The Justice Department is desperately attempting to blunt the knife Donald Trump has wound up sticking in himself by insisting any salacious claims about the president contained in the Epstein Files are fake anyway.

“Some of these documents contain untrue and sensationalist claims made against President Trump that were submitted to the FBI right before the 2020 election,” the Justice Department posted on X Tuesday following Monday’s release of new material on the Epstein-Maxwell case.

“To be clear: the claims are unfounded and false, and if they had a shred of credibility, they certainly would have been weaponized against President Trump already,” it added.

DoJ Post
X/Justice Department

It was not immediately clear what those specific claims are, how they could have been “weaponized” prior to their much-anticipated public release, or how that characterization would apply to any allegations that appeared credible.

The latest tranche of documents contains previously unknown details of Trump’s historically cozy relationship with the convicted sex trafficker, including at least eight flights the pair took together between 1993 and 1996. On one of those trips, they were accompanied by an unnamed 20-year-old woman.

Donald Trump, Melania Trump, Jeffrey Epstein, and Ghislaine Maxwell pose together at the Mar-a-Lago club, Palm Beach, Florida, February 12, 2000.
Trump maintained a close, decades-long friendship with Epstein until the early 2000s. Davidoff Studios/Getty Images

They also feature mention of a 2021 federal subpoena sent to Mar-a-Lago amid the government’s probe of Epstein’s co-conspirator Ghislaine Maxwell, reportedly along with tips to the FBI about Trump’s relationship with Epstein and parties hosted at the men’s properties in the early 2000s.

While the Justice Department may be at pains to muffle the explosiveness of those revelations, they represent only the latest developments in a chain of events set in motion by the president himself.

Trump maintained a decades-long friendship with Epstein and Maxwell until the mid-2000s. He has repeatedly fuelled conspiracy theories, popular among his support base, that the pair were members of an international pedophilic cabal, and that Epstein’s 2019 death in police custody was orchestrated as cover for their envisioned accomplices’ crimes.

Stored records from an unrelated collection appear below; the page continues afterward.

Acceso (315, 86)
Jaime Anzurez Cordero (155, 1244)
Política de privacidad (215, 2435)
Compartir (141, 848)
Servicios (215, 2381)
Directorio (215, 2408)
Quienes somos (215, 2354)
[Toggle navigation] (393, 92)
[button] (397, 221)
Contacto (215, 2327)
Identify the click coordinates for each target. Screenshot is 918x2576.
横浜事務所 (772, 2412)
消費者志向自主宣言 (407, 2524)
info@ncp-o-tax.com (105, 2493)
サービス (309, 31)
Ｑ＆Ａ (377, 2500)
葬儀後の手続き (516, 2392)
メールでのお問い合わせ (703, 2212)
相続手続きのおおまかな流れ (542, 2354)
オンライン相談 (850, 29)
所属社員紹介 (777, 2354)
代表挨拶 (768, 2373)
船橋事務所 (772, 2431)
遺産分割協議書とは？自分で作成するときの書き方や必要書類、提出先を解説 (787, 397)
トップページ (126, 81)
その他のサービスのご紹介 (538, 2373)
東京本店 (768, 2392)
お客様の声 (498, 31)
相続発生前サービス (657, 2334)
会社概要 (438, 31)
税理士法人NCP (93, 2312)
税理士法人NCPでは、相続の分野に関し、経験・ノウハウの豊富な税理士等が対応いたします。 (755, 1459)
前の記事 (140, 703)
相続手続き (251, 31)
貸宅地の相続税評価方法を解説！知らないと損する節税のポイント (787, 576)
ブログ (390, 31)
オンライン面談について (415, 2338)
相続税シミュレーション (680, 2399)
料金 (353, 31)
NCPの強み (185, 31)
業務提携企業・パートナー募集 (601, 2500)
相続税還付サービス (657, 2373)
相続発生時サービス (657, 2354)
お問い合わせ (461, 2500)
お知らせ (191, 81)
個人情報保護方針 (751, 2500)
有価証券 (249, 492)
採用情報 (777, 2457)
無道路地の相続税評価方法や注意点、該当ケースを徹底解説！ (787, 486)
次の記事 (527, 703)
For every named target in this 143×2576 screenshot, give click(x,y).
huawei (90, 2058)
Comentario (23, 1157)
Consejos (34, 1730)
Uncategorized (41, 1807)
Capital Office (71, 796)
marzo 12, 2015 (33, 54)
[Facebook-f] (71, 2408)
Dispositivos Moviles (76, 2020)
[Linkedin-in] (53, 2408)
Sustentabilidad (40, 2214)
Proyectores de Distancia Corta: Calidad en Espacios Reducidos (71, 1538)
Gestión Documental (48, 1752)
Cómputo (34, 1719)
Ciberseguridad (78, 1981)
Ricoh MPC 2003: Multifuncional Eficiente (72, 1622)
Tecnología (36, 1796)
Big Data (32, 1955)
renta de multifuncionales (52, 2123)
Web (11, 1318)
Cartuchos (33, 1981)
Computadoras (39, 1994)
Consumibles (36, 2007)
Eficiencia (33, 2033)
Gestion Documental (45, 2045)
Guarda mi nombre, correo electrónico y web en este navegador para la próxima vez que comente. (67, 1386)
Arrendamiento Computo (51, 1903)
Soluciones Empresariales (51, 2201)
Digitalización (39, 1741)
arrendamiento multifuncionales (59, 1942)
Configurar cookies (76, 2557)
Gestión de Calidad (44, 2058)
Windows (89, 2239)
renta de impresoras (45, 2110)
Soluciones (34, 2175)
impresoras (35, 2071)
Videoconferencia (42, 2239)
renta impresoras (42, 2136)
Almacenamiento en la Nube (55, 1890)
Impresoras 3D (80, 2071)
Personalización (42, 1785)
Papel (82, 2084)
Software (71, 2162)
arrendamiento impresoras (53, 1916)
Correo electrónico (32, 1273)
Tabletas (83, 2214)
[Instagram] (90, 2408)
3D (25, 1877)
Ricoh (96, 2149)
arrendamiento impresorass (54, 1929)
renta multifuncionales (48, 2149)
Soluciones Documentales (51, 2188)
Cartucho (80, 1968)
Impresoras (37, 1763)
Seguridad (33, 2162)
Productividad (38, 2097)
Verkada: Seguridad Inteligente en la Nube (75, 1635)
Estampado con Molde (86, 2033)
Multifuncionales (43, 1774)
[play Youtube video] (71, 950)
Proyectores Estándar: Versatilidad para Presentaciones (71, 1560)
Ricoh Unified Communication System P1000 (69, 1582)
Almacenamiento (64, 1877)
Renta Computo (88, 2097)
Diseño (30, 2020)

His campaign pledges of full transparency on the financier’s crimes backfired spectacularly earlier in July, when the DoJ announced that, contrary to those rumors, Epstein died by suicide and kept no “client list” of uber-wealthy co-conspirators.

Amid intense public outcry and renewed scrutiny of his historic friendship with the pedophile, Trump was forced in November to sign a bipartisan law mandating the release by Dec. 19 of all remaining documents on the case, allowing redactions only for the purpose of preventing Epstein’s victims from being identified.

Though that deadline fell on Friday, the DOJ has released only a heavily redacted fraction of the hundreds of thousands of documents amassed on the case since Epstein first came to the attention of law enforcement authorities back in 2005.

The Daily Beast has reached out to the White House and Justice Department for comment on this story.